Würde das Buch klar und eindeutig nur diesen Gedankengang entwickeln, so wäre uneingeschränkte Zustimmung am Platze; nun aber leitet der Verfasser ihn mit Ausführungen ein, die in der Unbedingtheit, mit der sie gemacht werden, abwegig sind. Er schickt dem Ganzen einen, an Umfang diese wesentlichen und zielumschreibenden Gedankengänge übertreffenden, Abriß vorauf, in dem er der Frage nachgeht, wie es gekommen sei, daß die Juden trotz ihrer konservativen Seelenhaltung sich so stark dem Liberalismus zuwenden konnten, und er findet den Grund darin, daß der politische Liberalismus vorbereitet ist durch den religiösen Liberalismus. Ihm einzig und allein schiebt er die Zersetzung zu, dem das Judentum des 19. Jahrhunderts unterlag. Hier beginnt zum ersten die Schiefheit der Darstellung. Die Juden der Zeit vor dem 18. Jahrhundert hätten sich jeder Auflehnung gegen den Staat enthalten, weil ihre ungebrochene Religiosität ihnen den Gehorsam gegen die Obrigkeit als selbstverständlich erscheinen ließ. So ist ihm also jeder Umbau des Staatsgefüges aus liberaler Politik im Grunde Auflehnung gegen den Staatsgedanken. Als ob nicht die konservativsten und gesetzestreuesten Juden aus Gründen politischer Überzeugung oder ihrer wirtschaftlichen Interessen je und je innerhalb liberaler Parteien sich betätigten.

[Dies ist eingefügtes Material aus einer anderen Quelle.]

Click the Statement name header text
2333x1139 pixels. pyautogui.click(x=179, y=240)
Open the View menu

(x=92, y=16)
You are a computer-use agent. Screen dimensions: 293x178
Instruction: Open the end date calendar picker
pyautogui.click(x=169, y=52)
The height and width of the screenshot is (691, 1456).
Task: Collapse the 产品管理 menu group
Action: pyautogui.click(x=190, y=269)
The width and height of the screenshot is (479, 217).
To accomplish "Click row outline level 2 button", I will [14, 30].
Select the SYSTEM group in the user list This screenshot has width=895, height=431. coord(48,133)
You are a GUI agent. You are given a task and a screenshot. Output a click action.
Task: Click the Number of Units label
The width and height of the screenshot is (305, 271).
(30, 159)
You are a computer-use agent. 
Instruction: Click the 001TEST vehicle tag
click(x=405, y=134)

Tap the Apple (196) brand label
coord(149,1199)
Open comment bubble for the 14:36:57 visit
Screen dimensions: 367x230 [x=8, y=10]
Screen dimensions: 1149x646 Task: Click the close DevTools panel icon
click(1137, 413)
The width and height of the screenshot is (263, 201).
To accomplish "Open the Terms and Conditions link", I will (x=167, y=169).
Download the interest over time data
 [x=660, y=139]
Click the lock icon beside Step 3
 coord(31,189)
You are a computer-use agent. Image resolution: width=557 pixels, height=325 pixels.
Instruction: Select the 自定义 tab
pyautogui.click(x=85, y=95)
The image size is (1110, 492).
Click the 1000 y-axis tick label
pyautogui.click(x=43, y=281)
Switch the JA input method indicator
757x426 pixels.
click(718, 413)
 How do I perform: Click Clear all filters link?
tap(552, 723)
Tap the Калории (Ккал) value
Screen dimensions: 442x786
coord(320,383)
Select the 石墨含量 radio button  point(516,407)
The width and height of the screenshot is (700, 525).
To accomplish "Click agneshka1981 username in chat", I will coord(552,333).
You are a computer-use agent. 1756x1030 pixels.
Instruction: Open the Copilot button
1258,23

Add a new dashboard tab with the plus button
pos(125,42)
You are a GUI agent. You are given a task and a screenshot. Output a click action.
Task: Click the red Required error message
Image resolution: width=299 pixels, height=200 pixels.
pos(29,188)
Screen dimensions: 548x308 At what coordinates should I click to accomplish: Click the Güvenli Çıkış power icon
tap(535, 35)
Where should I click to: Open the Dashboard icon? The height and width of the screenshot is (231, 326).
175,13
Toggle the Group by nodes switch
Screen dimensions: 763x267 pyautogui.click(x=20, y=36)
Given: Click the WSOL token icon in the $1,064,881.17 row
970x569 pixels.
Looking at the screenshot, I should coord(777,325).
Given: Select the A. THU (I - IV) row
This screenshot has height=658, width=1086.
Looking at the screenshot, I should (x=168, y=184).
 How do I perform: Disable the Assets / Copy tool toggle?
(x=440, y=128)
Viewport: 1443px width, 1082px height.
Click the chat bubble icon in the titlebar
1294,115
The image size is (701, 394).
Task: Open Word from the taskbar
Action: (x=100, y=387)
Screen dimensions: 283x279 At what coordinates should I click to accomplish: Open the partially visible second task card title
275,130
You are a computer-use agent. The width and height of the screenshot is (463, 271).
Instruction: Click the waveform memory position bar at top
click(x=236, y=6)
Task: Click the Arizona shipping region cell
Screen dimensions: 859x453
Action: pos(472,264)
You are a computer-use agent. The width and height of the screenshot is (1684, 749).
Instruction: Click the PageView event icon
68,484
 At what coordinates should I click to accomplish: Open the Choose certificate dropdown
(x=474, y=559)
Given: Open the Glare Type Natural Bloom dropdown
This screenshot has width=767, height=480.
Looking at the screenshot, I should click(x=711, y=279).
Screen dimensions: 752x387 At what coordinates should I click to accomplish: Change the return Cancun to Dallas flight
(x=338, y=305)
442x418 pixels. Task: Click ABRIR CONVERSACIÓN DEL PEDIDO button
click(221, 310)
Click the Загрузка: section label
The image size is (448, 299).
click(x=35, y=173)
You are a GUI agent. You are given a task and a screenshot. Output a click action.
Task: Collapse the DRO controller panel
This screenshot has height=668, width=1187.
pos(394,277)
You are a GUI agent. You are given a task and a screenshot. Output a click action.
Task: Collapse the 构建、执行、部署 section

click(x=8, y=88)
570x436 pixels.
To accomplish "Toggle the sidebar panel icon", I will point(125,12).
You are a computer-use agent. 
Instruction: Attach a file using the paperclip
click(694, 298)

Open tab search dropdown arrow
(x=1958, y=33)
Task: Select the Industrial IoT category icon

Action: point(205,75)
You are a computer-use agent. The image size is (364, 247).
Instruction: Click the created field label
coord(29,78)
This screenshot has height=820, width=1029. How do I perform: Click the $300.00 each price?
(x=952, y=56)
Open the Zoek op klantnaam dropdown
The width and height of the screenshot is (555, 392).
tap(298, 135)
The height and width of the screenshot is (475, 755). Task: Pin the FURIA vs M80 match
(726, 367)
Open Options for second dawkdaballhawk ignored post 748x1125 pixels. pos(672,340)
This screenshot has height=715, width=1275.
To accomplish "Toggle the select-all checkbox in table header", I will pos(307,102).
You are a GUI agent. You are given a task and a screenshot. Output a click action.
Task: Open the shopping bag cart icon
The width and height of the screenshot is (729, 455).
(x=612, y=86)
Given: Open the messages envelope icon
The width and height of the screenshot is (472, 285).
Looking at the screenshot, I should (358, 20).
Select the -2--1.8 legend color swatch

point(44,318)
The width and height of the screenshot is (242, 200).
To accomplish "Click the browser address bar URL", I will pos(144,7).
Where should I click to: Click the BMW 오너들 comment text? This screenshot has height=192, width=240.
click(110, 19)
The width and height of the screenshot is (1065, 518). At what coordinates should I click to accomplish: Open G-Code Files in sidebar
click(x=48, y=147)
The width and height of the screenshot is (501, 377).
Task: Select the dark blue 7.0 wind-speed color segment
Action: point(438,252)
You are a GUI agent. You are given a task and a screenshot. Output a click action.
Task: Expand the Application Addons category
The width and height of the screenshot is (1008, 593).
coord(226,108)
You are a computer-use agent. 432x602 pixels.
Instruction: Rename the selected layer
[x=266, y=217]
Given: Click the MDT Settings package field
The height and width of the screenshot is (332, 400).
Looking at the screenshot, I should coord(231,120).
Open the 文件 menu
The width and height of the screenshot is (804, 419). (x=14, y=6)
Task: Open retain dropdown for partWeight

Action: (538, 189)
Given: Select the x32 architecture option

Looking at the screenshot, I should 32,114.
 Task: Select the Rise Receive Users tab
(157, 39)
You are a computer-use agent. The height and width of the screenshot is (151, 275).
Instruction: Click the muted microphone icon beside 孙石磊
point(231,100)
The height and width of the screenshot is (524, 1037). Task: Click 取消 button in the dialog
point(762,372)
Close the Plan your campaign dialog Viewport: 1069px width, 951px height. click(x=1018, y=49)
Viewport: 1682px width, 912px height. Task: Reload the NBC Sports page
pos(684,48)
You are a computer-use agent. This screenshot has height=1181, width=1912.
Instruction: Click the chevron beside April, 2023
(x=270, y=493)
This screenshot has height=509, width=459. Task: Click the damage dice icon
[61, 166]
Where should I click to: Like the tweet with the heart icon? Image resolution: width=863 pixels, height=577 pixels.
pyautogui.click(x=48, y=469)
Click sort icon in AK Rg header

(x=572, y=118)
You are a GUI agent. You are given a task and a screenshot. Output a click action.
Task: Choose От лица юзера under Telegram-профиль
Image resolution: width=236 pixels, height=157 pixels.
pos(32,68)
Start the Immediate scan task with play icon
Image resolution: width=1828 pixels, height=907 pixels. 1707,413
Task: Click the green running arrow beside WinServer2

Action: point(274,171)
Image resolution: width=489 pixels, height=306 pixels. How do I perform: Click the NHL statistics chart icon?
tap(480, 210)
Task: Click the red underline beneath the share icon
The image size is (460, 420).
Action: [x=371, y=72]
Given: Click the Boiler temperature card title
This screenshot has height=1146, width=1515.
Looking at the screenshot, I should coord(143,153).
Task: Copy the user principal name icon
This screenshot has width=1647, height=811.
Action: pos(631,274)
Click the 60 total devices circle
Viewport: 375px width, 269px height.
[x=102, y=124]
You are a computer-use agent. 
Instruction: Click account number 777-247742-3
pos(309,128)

Diese Schiefheit setzt sich in der gesamten Darstellung und Bewertung des Liberalismus fort. Er ist ihm einzig und allein gedanklich ein Produkt des Rationalismus und, was den Willen anlangt, geboren aus der Sucht nach gesellschaftlicher Assimilation und politischer Emanzipation, nur Leugnung der Autorität, immer und notwendig mit dem Verlust der Glaubensinnigkeit verbunden. Dabei bleibt alles Behauptung; eine Beweisführung wird nicht versucht, es wird einfach alles, was aus dem allgemeinen Zeitdenken und aus den das gesamte religiöse und Familienleben zersetzenden Umformungen des Wirtschaftslebens an auflösenden Tendenzen einfloß, dem Liberalismus zur Last gelegt. Auch nicht mit einem
Schimmer wird dem Gedanken Raum gegeben, daß innere seelische Gründe vorhanden sein könnten, die mit dem religiösen Leben zusammenhängen können, daß ein seelisches Verlangen Ausgangspunkt sein könnte. So ergibt sich denn ein völliges Zerrbild. Der Liberale wird zu einem Menschen ohne jedes metaphysische Bedürfnis, der für die metaphysischen Werte der christlichen Gläubigkeit keinerlei Verständnis hat, — woraus sich die antisemitische Haltung der Kreise, die in ihr leben, wieder erkläre, — aller Liberalismus führt notwendig zum Abfall und zur Taufe. In diese Zeichnung, die einer persönlichen glaubensmäßigen . Wertung entspringen kann, mischen sich dann noch ausgesprochen falsche Angaben: so wenn gesagt wird, daß es eine dogmatische Differenz zwischen liberalem Protestantismus und liberalem Judentum nicht gebe, so daß 'also dem Verfasser der grundlegende Unterschied zwischen Erlösungsreligion und Gesetzesreligion nicht bekannt ist, wenn es ferner Moses Mendelssohn zugeschrieben wird, daß er die Form als ein Außerwesentliches angesehen habe, ihm, dem das Judentum in allen seinen Teilen geoffenbartes Gesetz war; wenn behauptet wird, daß der Liberale den Austritt aus dem Judentum ohne Übertritt zu einer anderen Religion nicht als eine so schlimme Handlung beurteile. Er spricht mit Emphase von der Bedeutung der Form im religiösen Leben, die der Liberalismus nicht gebührend eingeschätzt habe, wie wenn der gewissensmäßige Widerspruch gegen eine bestimmte Form Widerspruch gegen die Form an sich sei. Nun genügt es aber nicht, die Schiefheiten und Falschangaben zu benennen, man muß fragen, was will der Verfasser mit diesen Ausführungen? Gesetzt gar, er hätte recht, — welchen Weg weist er, um den konservativen Charakter des Judentums wiederherzustellen, auf dessen Würdigung es ihm doch ankommt? Darauf fehlt die Antwort. Einfache Rückkehr zur Orthodoxie? Wie wenn nicht bei der liberalen Haltung ebenso Überzeugung und Gewissensfragen mitsprächen. So muß man denn sagen, daß die einleitende psychologische Begründung mißglückt ist.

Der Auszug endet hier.